The house had significant alterations in this period. The verandah was extended down the southern and northern sides using corrugated asbestos sheeting. Horse stalls at the southern side rear were removed and servants' quarters which originally were in a separate building were roofed over and joined to the main building, creating a large living room. Dormer windows were added to the house's front to create two small attic bedrooms.

In March 1905 Mrs Gannon sold lots 8, 9 & 10 to James Taylor Austin. There were no improvements on this part of the land. He is recorded as living at Port Hacking in July 1920. This may relate to the Burraneer Bay address. Mrs Gannon (who was living in the two hotels in Tempe), died on 5 September 1906. Much of the property's contents were sold off. In December 1908 her remaining lands were transferred to Robert Owen Gribben, her nephew. He sold various lots until his death in 1910. Part Lot 1 (the subject site) was sold to Charles John Miller on 15 April 1910; part to Otto Fredrick Wunderlich on the same date. Wunderlich was a well-known Sydney socialite and managing director of Wunderlich Ltd. Part Lot 1 was also sold to Edwin Crescence Cook on the same date. He was a Lieutenant in the NSW Defence Force in 1897. Part Lot 1 was sold again to George Cornish Dwyer of Glebe on 17 April 1911. By 1914 Edwin Crescence Cook held the parcel of land that is the subject site (Burraneer Bay marina) and Fernleigh.
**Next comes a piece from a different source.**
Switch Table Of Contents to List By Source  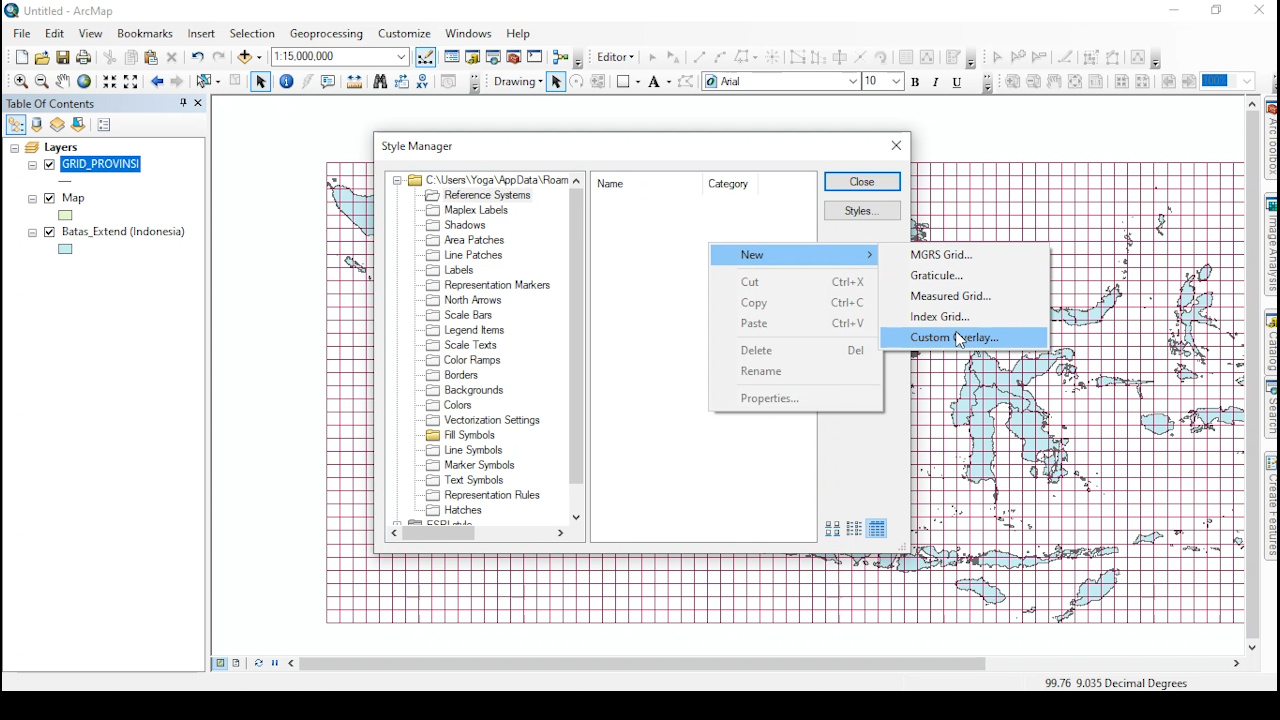pos(37,124)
On 11 September 1914 it was sold to Rose Annie Isabella Rofe, wife oa John Rofe, Sydney solicitor. The Rofes did not reside at Fernleigh, or not full-time. Until she died in 1931, their residential address was in Stanmore. Mr Rofe died three weeks later.

In 1932 the property passed to two of their sons, Alfred and Edgar, both solicitors. In 1935 it was sold to Harry Peel, merchant. He took over an importing business of his father's, living in Coogee at that time - the family were keen sailors. Since the early 1930s there has been a regular motor boat race from Rose Bay (and later, Broken Bay) to Port Hacking for which the "Harry Peel Trophy" was awarded. Peel and his wife were both members of the Port Hacking branch of the Royal Motor Yacht Club, where they actively raced their speed boat, Baltimore. He resided in Helensburgh. Peel may have been related to the Gannon family by marriage.

Fernleigh Road was extended further south to loop around and join up with Gannons Road. The subdivision pattern was greatly fragmented undergoing major changes from the 1905 subdivision. During this period Fernleigh underwent several changes with a ballroom being added in 1920 and an Art Deco style bathroom in the 1930s.

Mr and Mrs Errol Alcott bought the property from Peel in 1947; and it has been in the Alcott family since then.

The property has water access.

Part of Fernleigh is known to have operated as a commercial marina and slipway since the early 1940s. At that time the site was known as "The Three Pines Boatshed". There is anecdotal evidence of the slipping of vessels from 1949. The first tender owned by the boatshed was built in 1945 and is still in use by the marina today. It is believed that during the 1950s and 1960s the NSW Police regularly called upon the vessel to assist with search and rescue activities on the Port Hacking River.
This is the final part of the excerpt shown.